• _Problem_
Leaving out all pictures, copy the lines below exactly, from the line with "You are a GUI" to the last line, both ends included.
[Exercise data — start]
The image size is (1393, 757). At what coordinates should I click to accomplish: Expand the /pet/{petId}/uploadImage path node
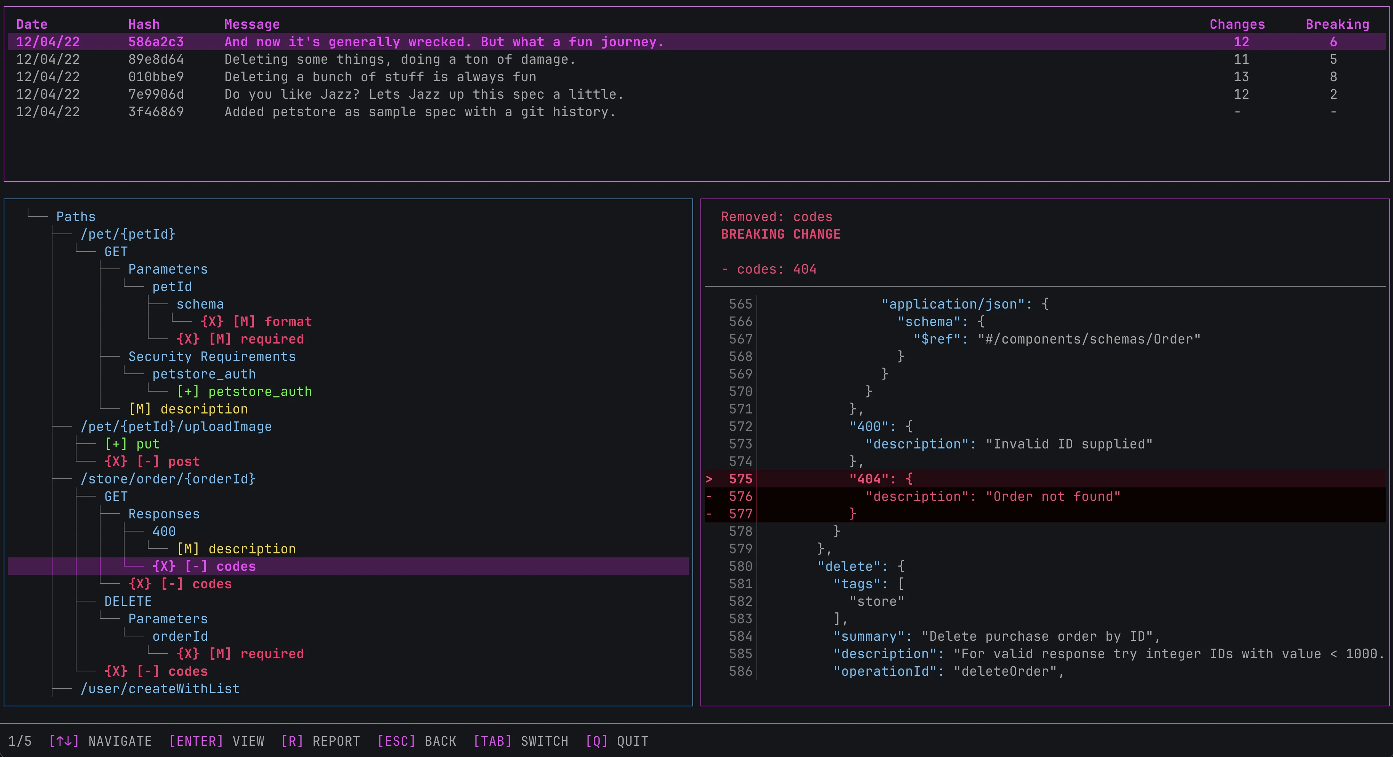click(x=176, y=426)
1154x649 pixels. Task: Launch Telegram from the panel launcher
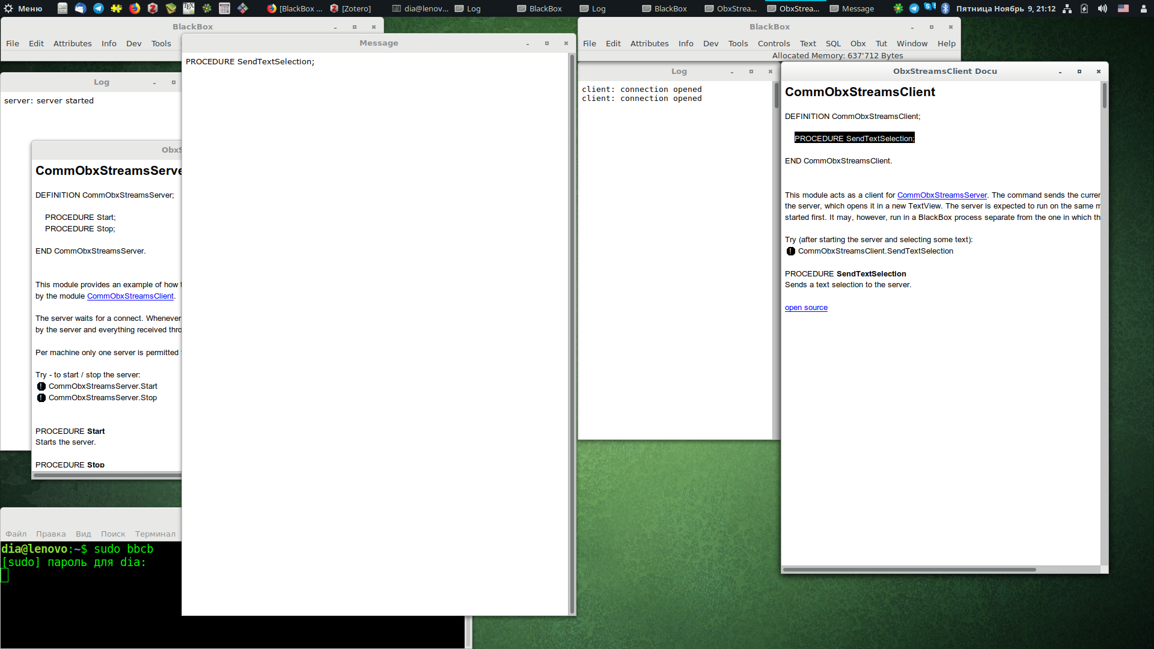pyautogui.click(x=98, y=8)
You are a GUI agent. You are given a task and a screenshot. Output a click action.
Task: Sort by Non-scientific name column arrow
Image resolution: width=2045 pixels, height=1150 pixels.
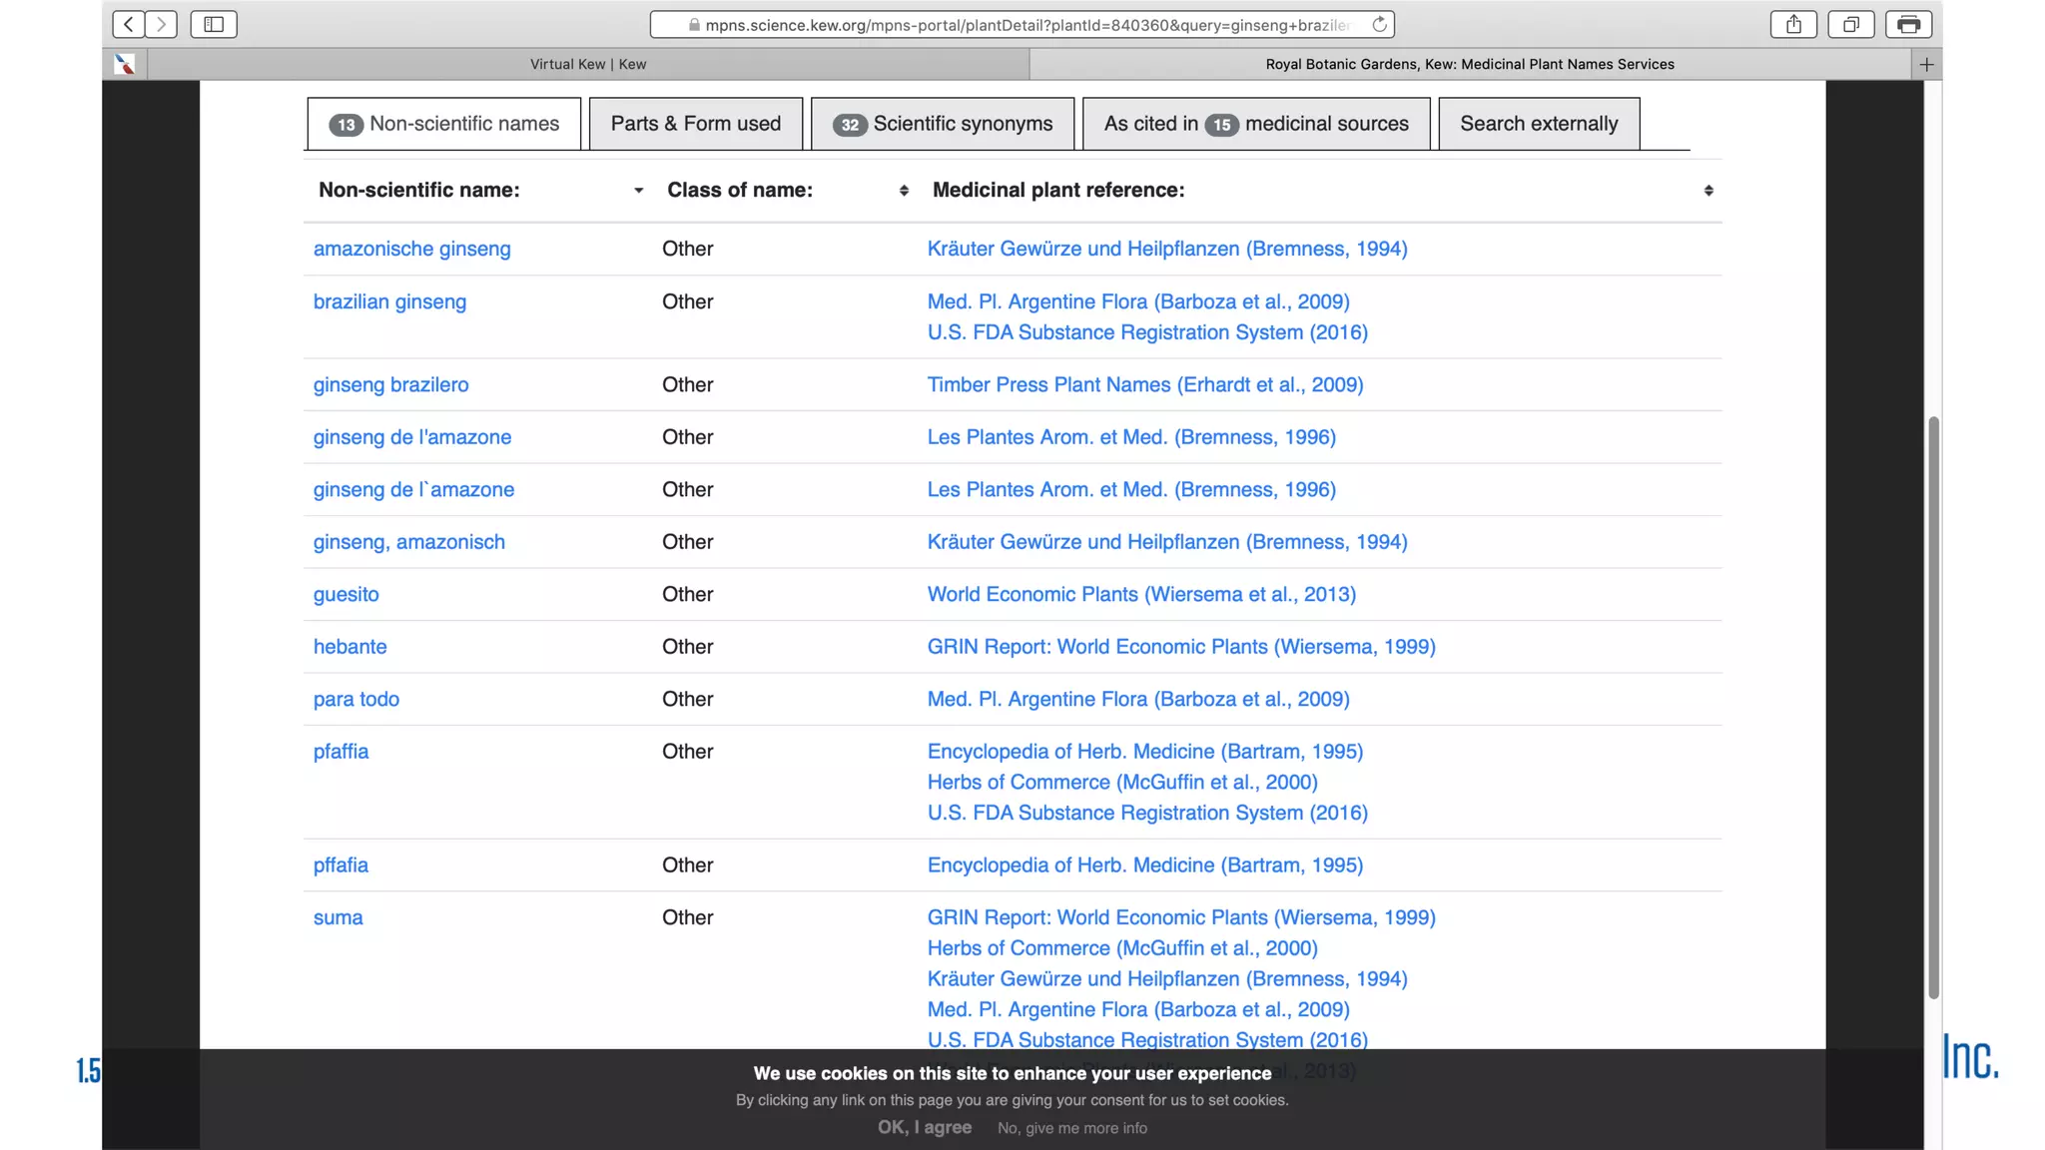point(638,191)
[Exercise data — finish]
• _Solution_
You are a GUI agent. You are given a task and a screenshot. Output a click action.
Task: Sort by Non-scientific name column arrow
Image resolution: width=2045 pixels, height=1150 pixels.
point(638,191)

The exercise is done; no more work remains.